Maintenance on aging plants is also very expensive (just ask the French) and German plants were getting long in the tooth.

Decommissioning is also very, very expensive, and disasters like Fukushima are also very very very expensive (that one cost about $1 trillion).

It wasn't some secret plot by Russia. Russia exported most of the uranium they used. Fukushima just made nuclear power more of a headache than it was worth, especially given the cost and pressure from the environmental movement (who had agency, despite what you might believe).

The reliance that the US/Europe had on Russian uranium is, in fact, one reason why it was never sanctioned.

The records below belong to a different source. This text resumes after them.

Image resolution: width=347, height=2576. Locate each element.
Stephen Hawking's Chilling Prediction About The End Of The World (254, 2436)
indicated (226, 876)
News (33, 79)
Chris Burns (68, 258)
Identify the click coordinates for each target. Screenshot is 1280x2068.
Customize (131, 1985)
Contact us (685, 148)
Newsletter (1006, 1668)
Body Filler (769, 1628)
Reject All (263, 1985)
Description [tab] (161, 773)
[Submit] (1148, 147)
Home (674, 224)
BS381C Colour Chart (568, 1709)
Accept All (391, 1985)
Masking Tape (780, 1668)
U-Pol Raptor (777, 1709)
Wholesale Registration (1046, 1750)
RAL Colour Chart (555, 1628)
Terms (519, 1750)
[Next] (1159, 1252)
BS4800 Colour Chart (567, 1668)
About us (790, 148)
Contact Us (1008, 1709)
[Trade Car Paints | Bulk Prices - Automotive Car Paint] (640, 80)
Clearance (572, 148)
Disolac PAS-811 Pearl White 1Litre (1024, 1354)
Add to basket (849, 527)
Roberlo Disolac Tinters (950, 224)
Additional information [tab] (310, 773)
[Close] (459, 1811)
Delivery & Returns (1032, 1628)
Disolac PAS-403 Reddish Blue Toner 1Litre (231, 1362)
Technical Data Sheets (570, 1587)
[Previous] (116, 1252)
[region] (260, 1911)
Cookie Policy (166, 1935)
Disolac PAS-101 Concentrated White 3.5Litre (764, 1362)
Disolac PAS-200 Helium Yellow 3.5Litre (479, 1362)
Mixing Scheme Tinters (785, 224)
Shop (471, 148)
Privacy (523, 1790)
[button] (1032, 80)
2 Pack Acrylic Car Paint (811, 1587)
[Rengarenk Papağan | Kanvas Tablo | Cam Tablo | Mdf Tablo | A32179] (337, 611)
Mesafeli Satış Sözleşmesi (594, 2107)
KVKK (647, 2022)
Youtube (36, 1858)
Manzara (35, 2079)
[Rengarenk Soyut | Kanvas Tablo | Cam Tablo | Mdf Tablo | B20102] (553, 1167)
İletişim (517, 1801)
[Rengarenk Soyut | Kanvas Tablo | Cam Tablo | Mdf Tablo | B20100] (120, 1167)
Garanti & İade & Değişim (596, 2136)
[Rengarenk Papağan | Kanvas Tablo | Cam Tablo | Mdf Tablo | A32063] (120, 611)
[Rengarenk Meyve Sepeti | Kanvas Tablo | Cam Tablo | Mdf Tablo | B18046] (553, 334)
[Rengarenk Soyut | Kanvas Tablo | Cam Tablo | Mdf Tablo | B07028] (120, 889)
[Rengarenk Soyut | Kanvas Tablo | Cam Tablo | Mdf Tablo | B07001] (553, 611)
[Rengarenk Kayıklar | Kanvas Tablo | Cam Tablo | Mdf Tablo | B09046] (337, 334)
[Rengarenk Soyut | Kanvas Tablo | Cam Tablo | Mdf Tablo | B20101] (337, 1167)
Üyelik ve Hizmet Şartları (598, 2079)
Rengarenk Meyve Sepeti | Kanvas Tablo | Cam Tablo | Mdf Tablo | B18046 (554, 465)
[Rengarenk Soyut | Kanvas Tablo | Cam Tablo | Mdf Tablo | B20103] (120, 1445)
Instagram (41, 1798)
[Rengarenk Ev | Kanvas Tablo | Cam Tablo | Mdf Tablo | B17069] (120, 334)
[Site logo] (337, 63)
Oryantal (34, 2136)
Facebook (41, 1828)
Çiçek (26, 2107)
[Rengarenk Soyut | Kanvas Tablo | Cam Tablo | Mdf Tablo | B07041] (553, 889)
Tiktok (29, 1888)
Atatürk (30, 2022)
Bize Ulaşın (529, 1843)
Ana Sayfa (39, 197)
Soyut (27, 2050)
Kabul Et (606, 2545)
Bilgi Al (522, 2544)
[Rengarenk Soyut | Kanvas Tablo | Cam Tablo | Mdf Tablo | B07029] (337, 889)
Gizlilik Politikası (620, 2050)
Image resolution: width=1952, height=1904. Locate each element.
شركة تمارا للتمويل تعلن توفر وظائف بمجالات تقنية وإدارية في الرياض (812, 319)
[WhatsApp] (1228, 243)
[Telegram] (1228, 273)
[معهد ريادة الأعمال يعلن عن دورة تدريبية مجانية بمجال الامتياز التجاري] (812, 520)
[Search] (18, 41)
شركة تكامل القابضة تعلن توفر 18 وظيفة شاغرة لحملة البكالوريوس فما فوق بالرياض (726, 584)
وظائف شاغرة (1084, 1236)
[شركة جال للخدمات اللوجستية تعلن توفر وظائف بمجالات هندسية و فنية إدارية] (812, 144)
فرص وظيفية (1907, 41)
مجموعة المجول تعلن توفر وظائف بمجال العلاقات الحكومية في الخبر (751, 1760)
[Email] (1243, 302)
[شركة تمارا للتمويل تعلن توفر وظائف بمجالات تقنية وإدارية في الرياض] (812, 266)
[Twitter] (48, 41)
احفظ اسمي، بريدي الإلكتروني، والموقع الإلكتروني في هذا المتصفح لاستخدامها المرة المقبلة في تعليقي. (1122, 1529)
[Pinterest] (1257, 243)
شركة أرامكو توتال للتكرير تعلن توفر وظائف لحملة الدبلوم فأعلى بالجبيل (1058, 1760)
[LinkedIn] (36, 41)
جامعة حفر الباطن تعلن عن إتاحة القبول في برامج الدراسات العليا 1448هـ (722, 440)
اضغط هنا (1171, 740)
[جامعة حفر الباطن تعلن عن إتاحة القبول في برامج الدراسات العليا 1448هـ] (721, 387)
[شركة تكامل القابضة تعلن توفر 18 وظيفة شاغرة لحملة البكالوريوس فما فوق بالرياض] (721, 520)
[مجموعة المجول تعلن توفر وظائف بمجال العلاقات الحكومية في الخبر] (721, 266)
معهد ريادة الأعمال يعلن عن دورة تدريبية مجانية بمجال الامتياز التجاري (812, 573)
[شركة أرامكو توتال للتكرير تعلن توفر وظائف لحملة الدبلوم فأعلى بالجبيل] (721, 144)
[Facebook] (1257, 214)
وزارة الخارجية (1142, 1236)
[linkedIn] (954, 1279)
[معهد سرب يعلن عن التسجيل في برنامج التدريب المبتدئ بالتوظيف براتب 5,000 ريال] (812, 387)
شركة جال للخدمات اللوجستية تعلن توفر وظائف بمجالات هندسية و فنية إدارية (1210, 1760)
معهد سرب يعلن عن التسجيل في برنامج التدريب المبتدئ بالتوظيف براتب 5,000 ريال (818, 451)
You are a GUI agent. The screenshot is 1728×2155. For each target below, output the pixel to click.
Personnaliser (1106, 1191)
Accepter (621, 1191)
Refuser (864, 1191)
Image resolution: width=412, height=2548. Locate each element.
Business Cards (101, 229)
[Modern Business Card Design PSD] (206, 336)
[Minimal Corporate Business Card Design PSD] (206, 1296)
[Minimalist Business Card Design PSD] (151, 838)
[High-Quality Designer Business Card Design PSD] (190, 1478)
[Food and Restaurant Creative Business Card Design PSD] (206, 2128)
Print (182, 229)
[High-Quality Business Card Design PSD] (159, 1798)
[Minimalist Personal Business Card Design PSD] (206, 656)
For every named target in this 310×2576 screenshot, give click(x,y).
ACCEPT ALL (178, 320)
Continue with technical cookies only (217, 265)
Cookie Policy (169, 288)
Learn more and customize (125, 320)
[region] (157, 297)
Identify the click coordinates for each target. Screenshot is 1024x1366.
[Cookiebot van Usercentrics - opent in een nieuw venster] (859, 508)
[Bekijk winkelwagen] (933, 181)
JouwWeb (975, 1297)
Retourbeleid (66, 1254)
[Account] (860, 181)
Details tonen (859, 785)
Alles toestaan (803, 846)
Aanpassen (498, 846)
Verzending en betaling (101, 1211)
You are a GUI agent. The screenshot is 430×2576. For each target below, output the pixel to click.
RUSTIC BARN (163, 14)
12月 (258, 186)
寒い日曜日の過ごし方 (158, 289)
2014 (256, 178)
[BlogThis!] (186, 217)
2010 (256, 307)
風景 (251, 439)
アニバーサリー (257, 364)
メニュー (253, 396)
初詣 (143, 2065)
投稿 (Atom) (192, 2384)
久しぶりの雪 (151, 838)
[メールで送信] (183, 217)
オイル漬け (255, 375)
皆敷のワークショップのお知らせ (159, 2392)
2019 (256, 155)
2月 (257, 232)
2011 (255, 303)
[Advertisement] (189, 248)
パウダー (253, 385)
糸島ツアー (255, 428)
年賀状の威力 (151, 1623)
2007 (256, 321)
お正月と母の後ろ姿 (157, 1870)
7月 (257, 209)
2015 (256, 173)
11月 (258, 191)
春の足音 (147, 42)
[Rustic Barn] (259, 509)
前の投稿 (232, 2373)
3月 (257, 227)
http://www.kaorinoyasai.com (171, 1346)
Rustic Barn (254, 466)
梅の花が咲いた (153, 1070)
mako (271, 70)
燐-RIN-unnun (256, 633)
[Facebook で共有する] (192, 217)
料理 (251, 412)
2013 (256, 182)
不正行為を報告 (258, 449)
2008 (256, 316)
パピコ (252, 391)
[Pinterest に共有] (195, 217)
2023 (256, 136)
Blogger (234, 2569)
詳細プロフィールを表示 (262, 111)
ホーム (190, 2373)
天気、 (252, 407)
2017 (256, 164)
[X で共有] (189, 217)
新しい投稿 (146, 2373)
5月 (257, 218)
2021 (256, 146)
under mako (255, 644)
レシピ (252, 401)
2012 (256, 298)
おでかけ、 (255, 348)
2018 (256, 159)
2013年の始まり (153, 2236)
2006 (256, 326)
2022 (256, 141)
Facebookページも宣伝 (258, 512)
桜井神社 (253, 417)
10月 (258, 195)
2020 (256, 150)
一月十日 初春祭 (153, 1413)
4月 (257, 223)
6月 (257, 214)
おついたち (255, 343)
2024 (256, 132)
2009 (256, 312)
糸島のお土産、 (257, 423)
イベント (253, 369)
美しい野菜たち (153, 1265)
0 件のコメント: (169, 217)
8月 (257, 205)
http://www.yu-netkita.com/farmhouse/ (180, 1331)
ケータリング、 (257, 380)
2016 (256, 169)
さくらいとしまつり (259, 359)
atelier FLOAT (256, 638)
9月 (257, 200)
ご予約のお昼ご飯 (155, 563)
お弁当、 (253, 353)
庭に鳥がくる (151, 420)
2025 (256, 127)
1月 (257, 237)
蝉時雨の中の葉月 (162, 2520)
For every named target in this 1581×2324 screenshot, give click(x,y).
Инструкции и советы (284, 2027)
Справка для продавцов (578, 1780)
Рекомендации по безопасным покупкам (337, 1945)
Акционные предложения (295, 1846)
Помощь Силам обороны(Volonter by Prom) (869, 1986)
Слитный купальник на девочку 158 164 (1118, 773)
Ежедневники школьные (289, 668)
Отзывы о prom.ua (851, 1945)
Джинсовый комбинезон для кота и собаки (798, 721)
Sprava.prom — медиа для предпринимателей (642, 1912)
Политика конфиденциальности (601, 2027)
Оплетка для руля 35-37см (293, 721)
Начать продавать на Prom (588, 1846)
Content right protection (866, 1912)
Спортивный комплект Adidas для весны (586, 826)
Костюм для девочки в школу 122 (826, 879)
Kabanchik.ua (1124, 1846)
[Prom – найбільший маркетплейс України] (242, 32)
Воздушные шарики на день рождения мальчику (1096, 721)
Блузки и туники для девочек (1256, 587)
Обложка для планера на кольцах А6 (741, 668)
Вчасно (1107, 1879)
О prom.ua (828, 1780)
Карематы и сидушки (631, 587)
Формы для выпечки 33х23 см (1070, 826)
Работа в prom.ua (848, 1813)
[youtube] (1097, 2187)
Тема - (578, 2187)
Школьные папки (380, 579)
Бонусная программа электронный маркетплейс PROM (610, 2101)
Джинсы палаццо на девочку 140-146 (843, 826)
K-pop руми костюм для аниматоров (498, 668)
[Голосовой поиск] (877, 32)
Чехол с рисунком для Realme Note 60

The greens in Germany are mostly captured by America these days - that's why they shifted to becoming massive war hawks.

> Maintenance on aging plants

the three that were last turned off were practically new

there was even one that was fully constructed and ready to be turend on, and then never was

> Decommissioning is also very, very expensive

but once the plant has gone live you'd be paying that anyway

so you might as well keep the existing reactors running for as long as they remain safe

> and disasters like Fukushima are also very very very expensive (that one cost about $1 trillion)

fortunately germany isn't very prone to tsunami

the russian psyop seems to have worked pretty well on you!

Poland had a quarter of Germany's per capita GDP in 2010. You're basically saying that German acted like a developing nation in term of it's energy strategy. That's not a positive argument. When you don't have money then you do whatever you can to survive. When you do have money then you need to think about the future. Poland's GDP is now half of Germanys so it's doing just that since it now has the money to do so.